FisheyeDistanceNet: Self-Supervised Scale-Aware Distance Estimation Using Monocular Fisheye Camera for Autonomous Driving

Varun Ravi Kumar1, Sandesh Athni Hiremath2, Markus Bach1, Stefan Milz1, Christian Witt1, Clément Pinard3, Senthil Yogamani4, Patrick Mäder5

  • 1Valeo
  • 2Valeo Schalter und Sensoren
  • 3Ensta Paris
  • 4Valeo Vision Systems
  • 5Technische Universität Ilmenau

Details

09:45 - 10:00 | Mon 1 Jun | Room T14 | MoA14.3

Session: Omnidirectional Vision

Abstract

Fisheye cameras are commonly used in applications like autonomous driving and surveillance to provide a large field of view greater tha 180degrees.
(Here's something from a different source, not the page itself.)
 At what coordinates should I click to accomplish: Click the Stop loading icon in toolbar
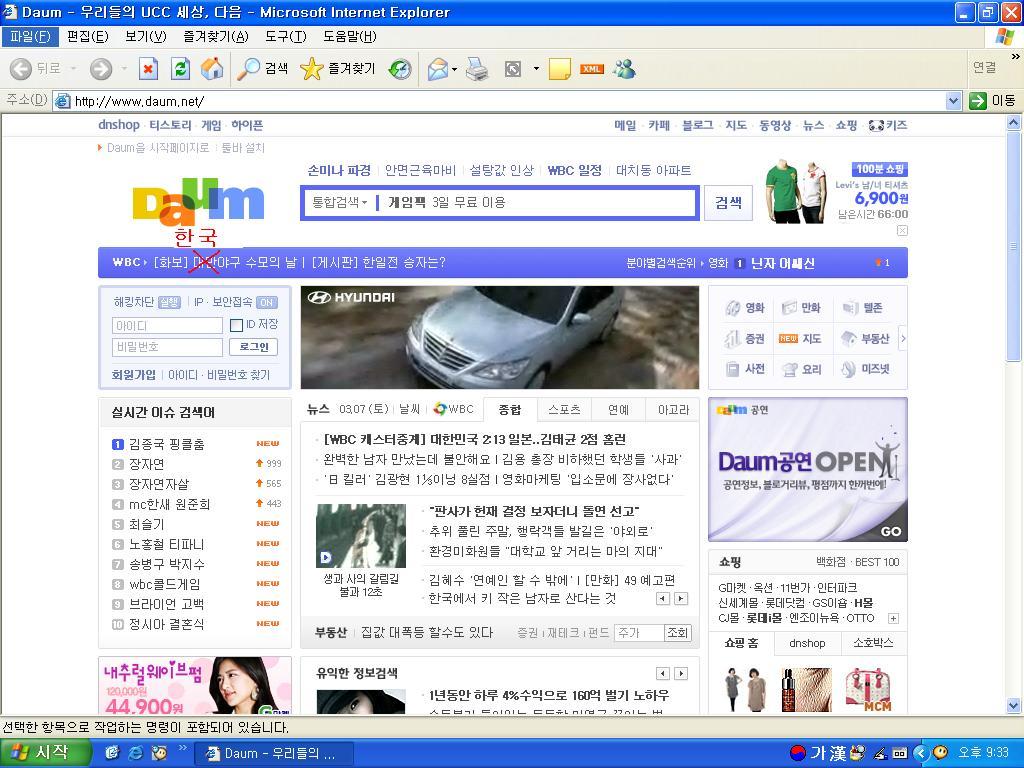point(148,69)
However, they come at the cost of strong non-linear distortion which require more complex algorithms. In this paper, we explore Euclidean distance estimation on fisheye cameras for automotive scenes. Obtaining accurate and dense depth supervision is difficult in practice, but self-supervised learning approaches show promising results and could potentially overcome the problem. We present a novel self-supervised scale-aware framework for learning Euclidean distance and ego-motion from raw monocular fisheye videos without applying rectification. While it is possible to perform piece-wise linear approximation of fisheye projection surface and apply standard rectilinear models, it has its own set of issues like re-sampling distortion and discontinuities in transition region. To encourage further research in this area, we will release this dataset as part of our WoodScape dataset. We further evaluated the proposed algorithm on the KITTI dataset and obtained state-of-the-art results comparable to other self-supervised monocular methods.